So 56% of the assemblage by weight is Central Gaulish ware, and 40% from South Gaul (or 43% and 54% by EVE respectively), with the other sources making small contributions only.
Taking the assemblage as a whole (irrespective of context, residuality etc.) one might point to the small proportion of decorated wares. Only 79 sherds (0.45 EVE) can be assigned to decorated forms (that is 6.9% of the sherds, or 2% of the EVE measure). This contrasts somewhat with the data presented by Willis (2005, table 42) where the average percentage of decorated vessels from a sample of 110 sites ranges from c. 17% to over 35%, depending on the type of site (civil, military, rural etc.). The Willis data are based on a 'vessels represented' count, which is difficult to compare with the EVE measures here, but even taking this into account the proportion of decorated wares in the Silchester groups seems low.
The earliest phase of Timber Building 1, Room 1, produced some 1705 sherds of pottery weighing 20,181g. The material was fairly well fragmented, but not excessively so, with an overall average sherd size of 11.8g. The assemblage comprised a mixture of imports (finewares, mortaria and amphorae) accounting for 4.8% by sherd count, very few recognisable regional imports, but a very high proportion of Alice Holt and allied greywares (56.4%) and other presumed local wares (Table 2).

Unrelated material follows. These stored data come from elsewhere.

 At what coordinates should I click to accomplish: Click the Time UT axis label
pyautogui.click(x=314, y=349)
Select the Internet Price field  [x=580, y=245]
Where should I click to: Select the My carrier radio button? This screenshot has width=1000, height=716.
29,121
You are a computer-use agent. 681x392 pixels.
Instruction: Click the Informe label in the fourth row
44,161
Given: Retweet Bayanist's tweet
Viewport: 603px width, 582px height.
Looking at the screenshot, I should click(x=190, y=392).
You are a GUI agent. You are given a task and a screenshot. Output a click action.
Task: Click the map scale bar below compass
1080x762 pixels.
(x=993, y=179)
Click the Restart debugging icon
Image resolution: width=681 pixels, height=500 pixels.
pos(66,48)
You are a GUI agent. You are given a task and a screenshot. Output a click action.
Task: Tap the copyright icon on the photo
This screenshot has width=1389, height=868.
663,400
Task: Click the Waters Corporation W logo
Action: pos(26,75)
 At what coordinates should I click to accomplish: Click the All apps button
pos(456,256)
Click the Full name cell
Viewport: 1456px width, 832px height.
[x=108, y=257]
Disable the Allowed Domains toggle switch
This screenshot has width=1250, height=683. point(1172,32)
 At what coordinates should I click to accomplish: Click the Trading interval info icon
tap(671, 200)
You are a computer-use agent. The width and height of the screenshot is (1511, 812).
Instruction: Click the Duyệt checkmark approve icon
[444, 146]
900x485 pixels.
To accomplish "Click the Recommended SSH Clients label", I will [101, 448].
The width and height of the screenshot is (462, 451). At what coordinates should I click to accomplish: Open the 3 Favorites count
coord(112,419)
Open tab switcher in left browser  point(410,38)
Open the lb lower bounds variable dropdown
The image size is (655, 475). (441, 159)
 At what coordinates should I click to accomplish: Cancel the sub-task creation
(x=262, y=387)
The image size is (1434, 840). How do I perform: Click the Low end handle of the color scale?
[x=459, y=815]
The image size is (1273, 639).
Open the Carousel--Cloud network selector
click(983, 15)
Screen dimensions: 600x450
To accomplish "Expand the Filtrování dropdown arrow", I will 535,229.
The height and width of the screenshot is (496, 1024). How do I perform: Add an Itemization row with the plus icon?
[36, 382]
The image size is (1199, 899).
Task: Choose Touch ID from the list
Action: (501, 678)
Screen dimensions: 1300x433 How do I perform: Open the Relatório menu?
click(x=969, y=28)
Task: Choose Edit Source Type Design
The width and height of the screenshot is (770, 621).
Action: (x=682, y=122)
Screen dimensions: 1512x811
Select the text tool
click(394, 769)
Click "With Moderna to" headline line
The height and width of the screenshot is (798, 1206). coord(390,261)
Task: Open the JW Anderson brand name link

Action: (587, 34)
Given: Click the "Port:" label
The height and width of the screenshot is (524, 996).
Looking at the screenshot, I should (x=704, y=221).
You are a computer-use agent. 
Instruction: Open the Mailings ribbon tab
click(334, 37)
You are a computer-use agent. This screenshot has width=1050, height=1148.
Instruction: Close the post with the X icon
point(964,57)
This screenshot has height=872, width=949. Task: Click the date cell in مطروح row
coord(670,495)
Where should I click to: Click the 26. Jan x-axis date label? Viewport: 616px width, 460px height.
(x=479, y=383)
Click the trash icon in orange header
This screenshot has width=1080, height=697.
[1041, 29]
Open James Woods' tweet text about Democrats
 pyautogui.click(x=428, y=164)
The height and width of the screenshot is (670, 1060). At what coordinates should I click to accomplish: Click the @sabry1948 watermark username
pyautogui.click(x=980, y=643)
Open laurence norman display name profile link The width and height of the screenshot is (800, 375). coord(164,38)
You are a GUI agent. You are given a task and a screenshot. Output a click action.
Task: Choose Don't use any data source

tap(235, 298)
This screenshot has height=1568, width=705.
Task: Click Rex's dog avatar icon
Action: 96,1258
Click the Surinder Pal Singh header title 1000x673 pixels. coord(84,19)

The imports include a small group of South Gaulish sigillata (34 sherds, 0.63 EVE, 263g) but also examples of a Drag. 35 and 18/31 from Les Martres-de-Veyre (7 sherds, 0.07 EVE, 20g), suggesting an early 2nd-century date for the group. Other fineware imports are restricted to black eggshell wares, Central Gaulish colour-coated beaker with barbotine decoration and a possible lamp. Imported mortaria include worn fragments of North Gaulish forms and the amphorae are limited to several sherds of Baetican type, largely Dressel 20 and Gaulish fabrics. Regional sources represented in this group are limited to several sherds of Verulamium whiteware including a ring-necked flagon, jar and mortaria. The flagon has a larger upper ring typical of the early 2nd century. Also present is a mortaria probably from the kiln at Wiggonholt, West Sussex. The British finewares include several sherds from mica-slipped oxidised vessels among which is a folded beaker and curved wall dish; some sherds are blackened, a recurrent feature with the mica-slipped bowls and dishes in the assemblage as a whole, which presumably relates to how they were used. Grey and black finewares are also well represented, the latter including a decorated ‘London-style’ bowl and the former barbotine dot-decorated poppyhead beakers, and a ring-and-dot decorated beaker, possibly a London product. These wares point to a Flavian-Trajanic date. Also noticeably typical of this period at Silchester is the present of a distinctive oxidised ware, largely occurring as flat rim bowls and lids, again typologically dating to the Flavian-Trajanic period. Collectively, oxidised wares account for 6% of Object O50029 and, together with the mica-slipped and white-slipped varieties, suggest a relatively local source.
The bulk of the assemblage comprises coarsewares, in particular Alice Holt greywares (56.4%) and flint-tempered Silchester ware at 13.7%. The latter must be at the end of its production period, if not beyond, and is thus likely to be largely residual along with the 1st-century grog-tempered wares. Later 1st or early 2nd-century handmade grog-tempered storage jars were probably replacing the flint-tempered jars at this point and this accounts for 4.9% of the assemblage. Among the Alice Holt products are flat-rimmed bowls and dishes, Atrebatic bowls, flagons (Lyne and Jefferies 1979, class 8.1), lids and jars, both necked everted and beaded-rim varieties.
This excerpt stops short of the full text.